:: Excerpt

As I walked into the school gates, fashionably late, I saw more than eighty women sat waiting in the school courtyard listening to a female health worker talking about the importance of nutrition. She entreated them warmly, speaking in Pashto: “Sisters, if you don’t look after yourselves, how can you expect to take care of your babies? It’s your fard (obligation) to yourselves to eat well.”
 
One of the ladies working at the school greeted me and told us how these women had been waiting five hours just to meet me and the photographer I was travelling with. I had to swallow a lump in my throat as I became slightly overwhelmed, watching these women from the back although they braved to look at the curious idiot every now and again, crumpling her face in an effort to hide any emotion. I wouldn’t wait an hour for someone I had never met, let alone five hours.
 
The health worker finished her session, and introduced me. I suddenly felt incredibly small as eighty pairs of eyes bore intensely into my bumbling face. My facial muscle has a mind of it’s on when I’m nervous, so it started to involuntarily contract. What an idiotic Brit I must have looked, coming in with my anglicised, Pakistani dialect of Pashto and my jerky body language. I apologised for keeping them waiting and asked them to bear with my poor language skills as I tried to speak in their mother-tongue. All eighty of these women laughed affectionately with me, telling me I was their sister and that I was welcome. I felt like a stand-up comedian for a split-second, with a not-so-common audience of Afghan women who wore the burqa.
 
As I went around to speak to these women, I noticed many of them had dots tattooed onto their faces and their hands. I asked them what they were and they explained how it was tradition for young Afghan women to have these “khaal” or dots tattooed before they hit puberty.
 
In Afghanistan there are no tattoo artists with professional tattoo guns at the ready that look like hairy bikers, just an elderly woman with her pale blue burqa flung behind her head like a cape, poised to prick the skin with three needles dipped into dye sourced from a plant.
 
“Did it hurt?” I asked.
 
One of the elderly ladies laughed jovially, and said “Well of course it did!”
 
I urged her to allow me to take a photo of the tattoos on her face. “Your face is so khashta (lovely), how can I not?!” I said to her.
 
This woman in her 70s suddenly became so bashful like a newly-wed bride who had just been complimented on her radiant beauty, it made me laugh. She smiled and covered her face with her saadar (scarf), and said I could take a photograph but only if she covered her face.
 
At the risk of producing another Orientalist image which would add to an already overflowing pile of stock images of seductive, oppressed Afghan women with beautiful eyes and a burqa veiling them from the camera lens, I decided to take a photo of her hands instead.

::::

*Work request 1*. Summarize the excerpt in two sentences.
*Work request 2*. Rename "burqa" as "chadari" in the part of the excerpt between "In Afghanistan there" and "said to her.", inclusive, and give that part in full.
The records have no connection to the text.

:: Extracted information

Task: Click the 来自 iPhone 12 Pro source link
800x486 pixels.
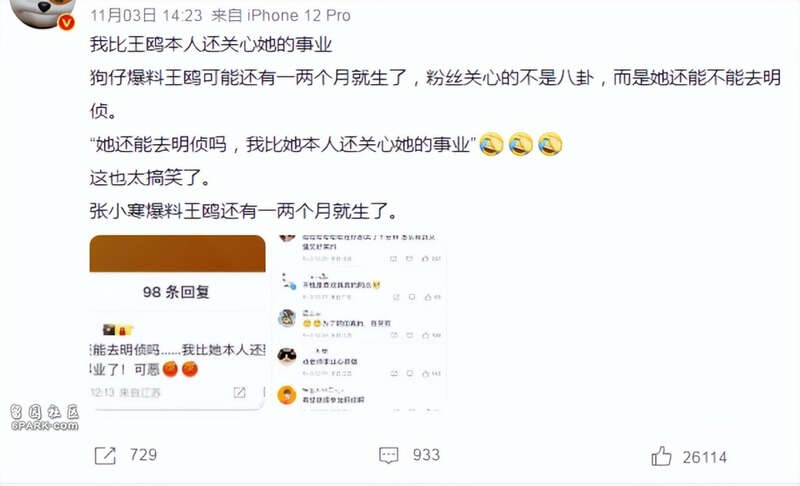Action: pos(281,15)
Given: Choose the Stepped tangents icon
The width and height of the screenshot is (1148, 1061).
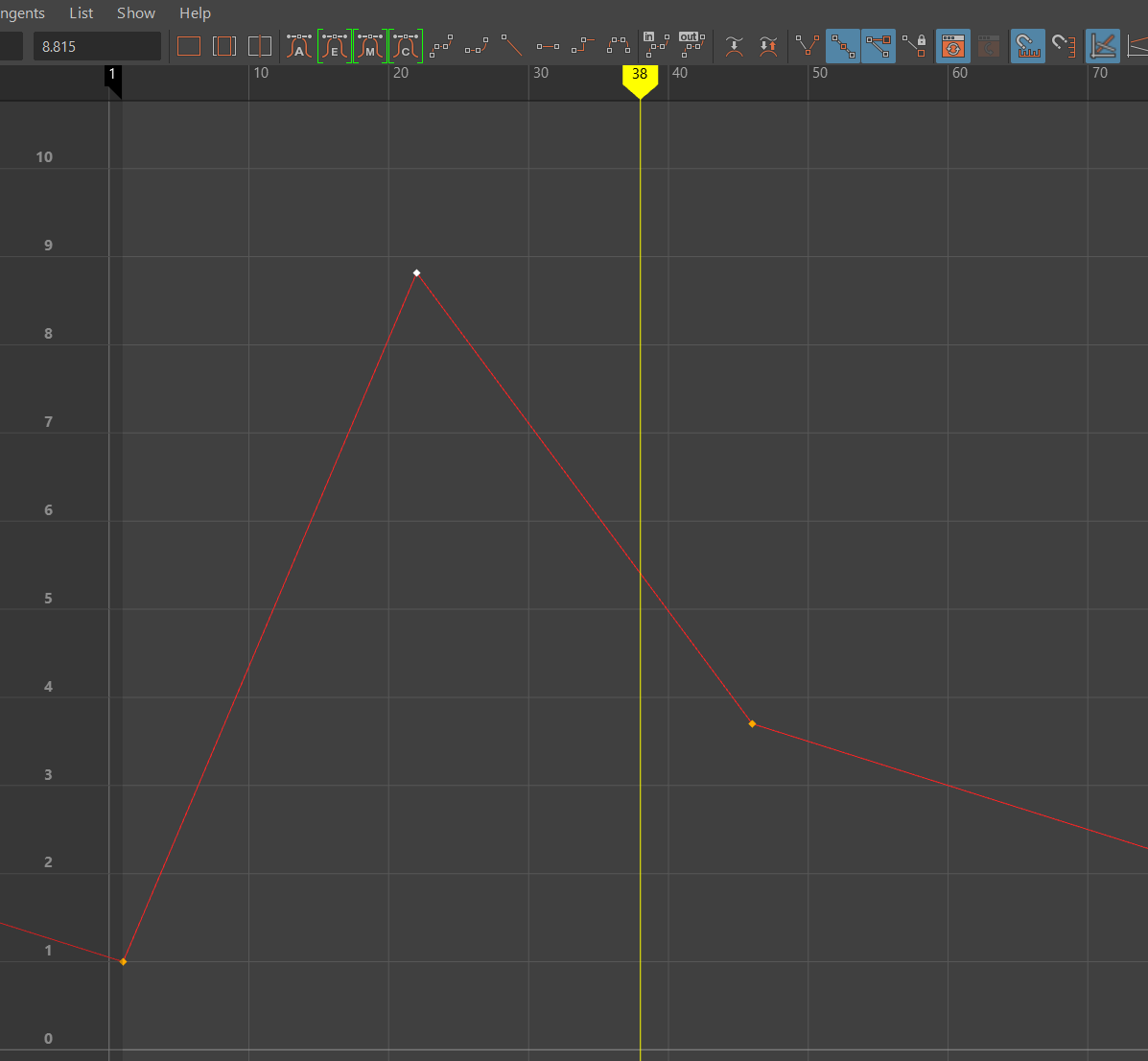Looking at the screenshot, I should pos(583,46).

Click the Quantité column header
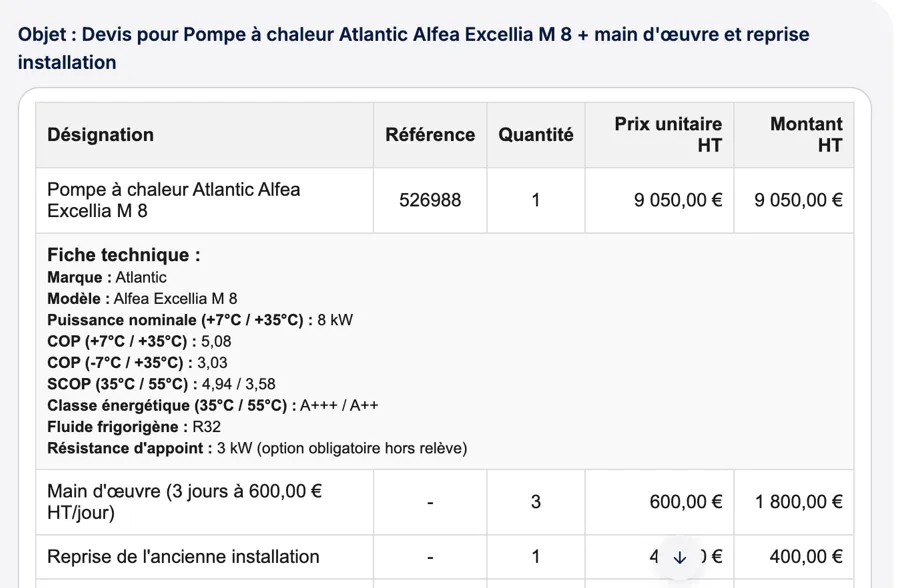pyautogui.click(x=536, y=135)
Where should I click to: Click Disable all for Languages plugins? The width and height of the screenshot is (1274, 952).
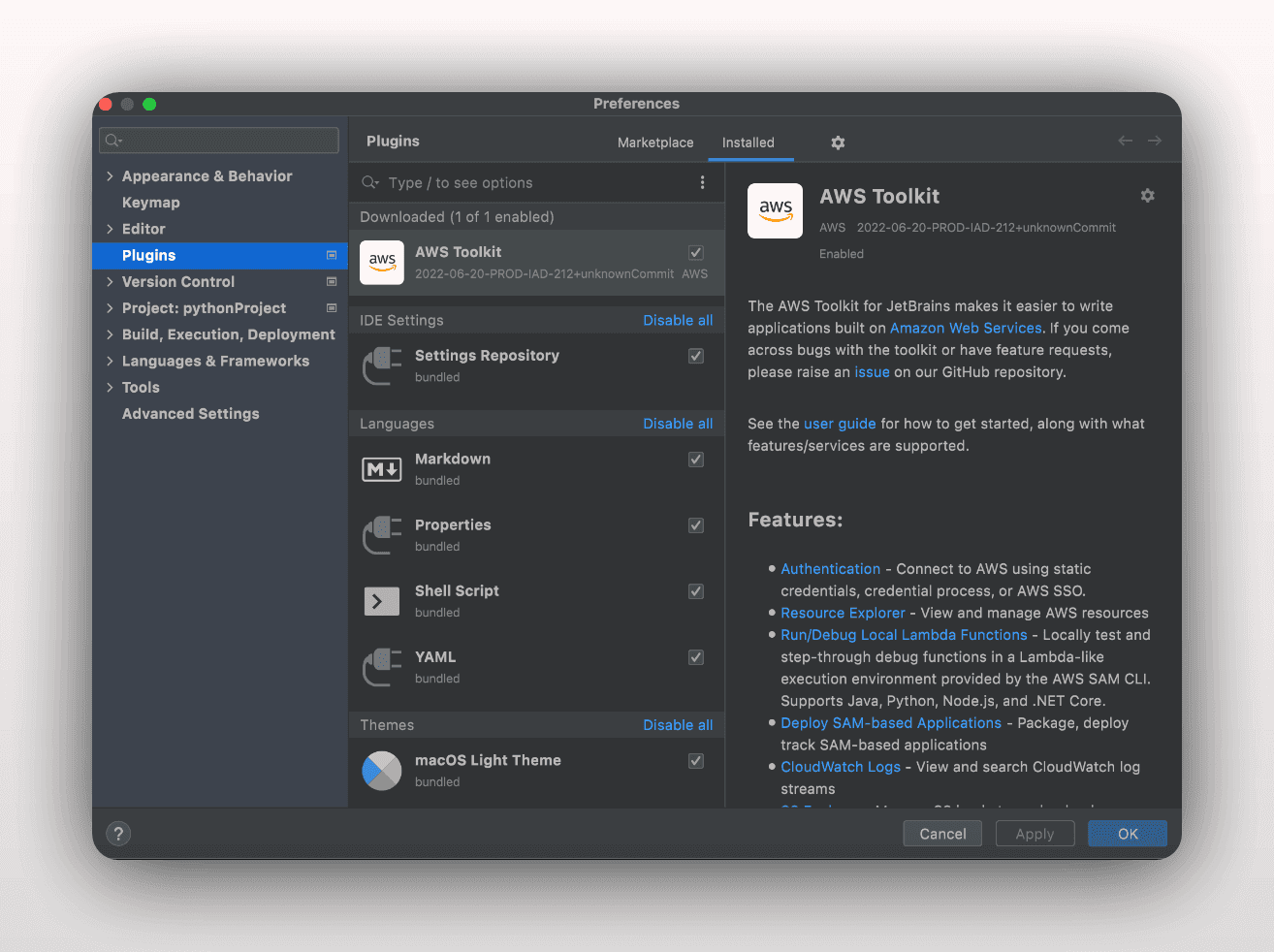tap(678, 424)
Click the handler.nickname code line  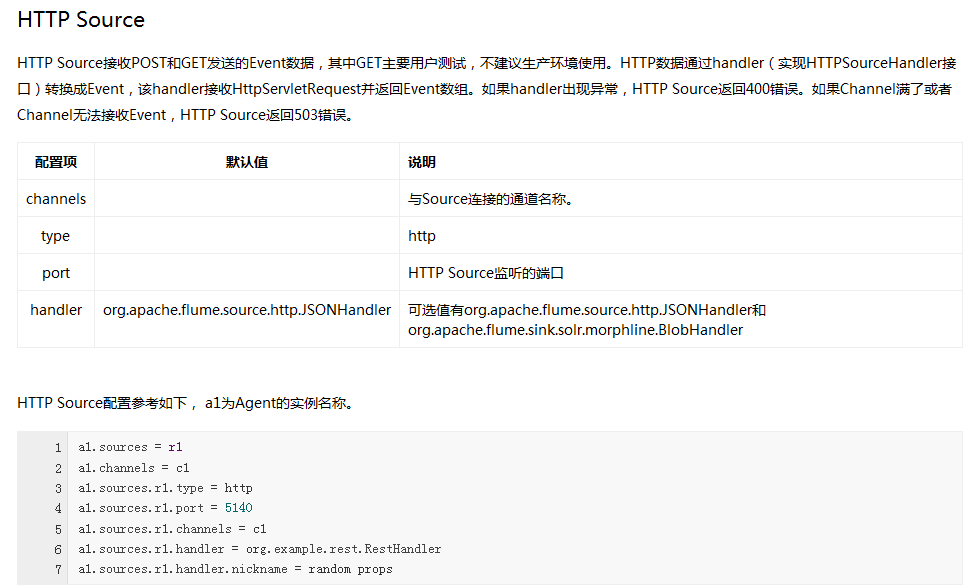click(235, 569)
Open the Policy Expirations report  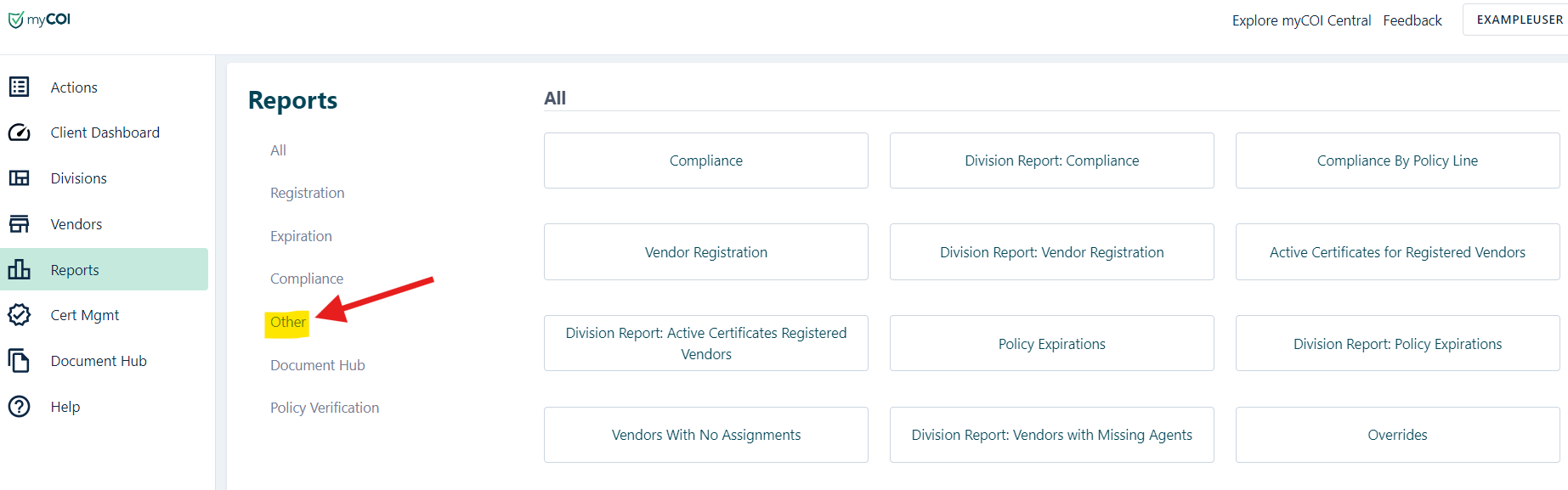pos(1051,344)
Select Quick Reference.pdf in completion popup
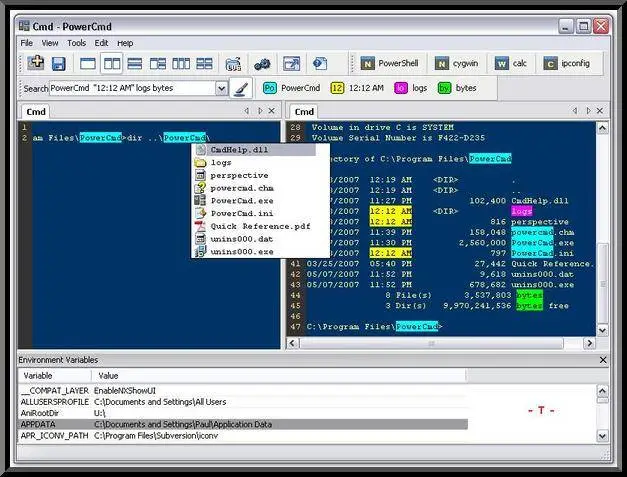Viewport: 627px width, 477px height. coord(260,226)
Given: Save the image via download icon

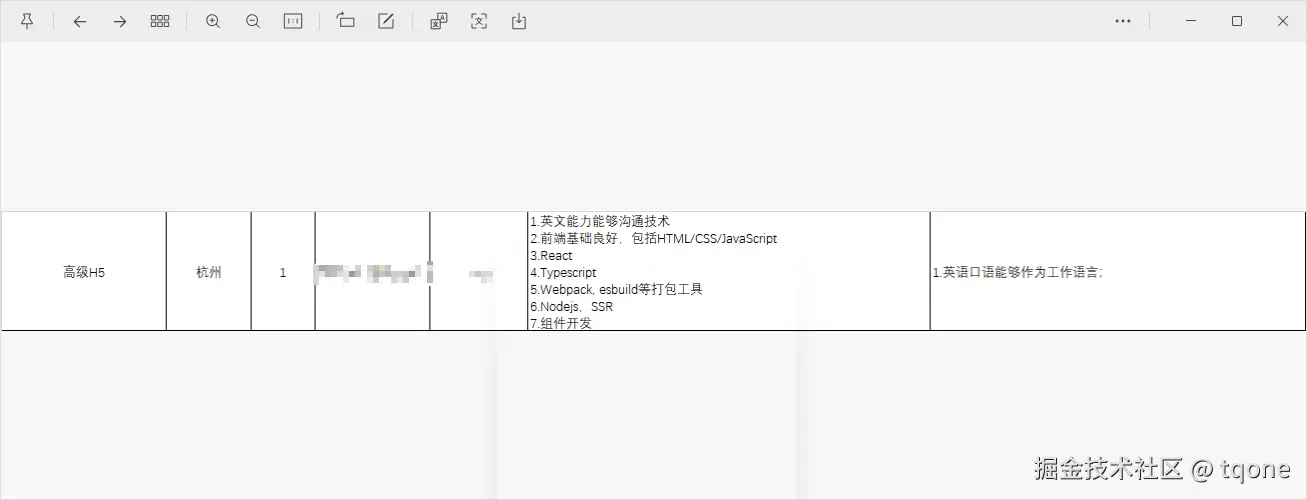Looking at the screenshot, I should pos(519,21).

::::

*Solution 1*. The writer arrives late at a school where more than eighty Afghan women have waited five hours for a meeting, and they give a warm welcome despite the writer's nervousness and poor Pashto. Many of the women have traditional tattooed dots called "khaal," and when an elderly woman agrees to a photograph only if her face is covered, the writer photographs her hands instead.

*Solution 2*.
In Afghanistan there are no tattoo artists with professional tattoo guns at the ready that look like hairy bikers, just an elderly woman with her pale blue chadari flung behind her head like a cape, poised to prick the skin with three needles dipped into dye sourced from a plant.
 
“Did it hurt?” I asked.
 
One of the elderly ladies laughed jovially, and said “Well of course it did!”
 
I urged her to allow me to take a photo of the tattoos on her face. “Your face is so khashta (lovely), how can I not?!” I said to her.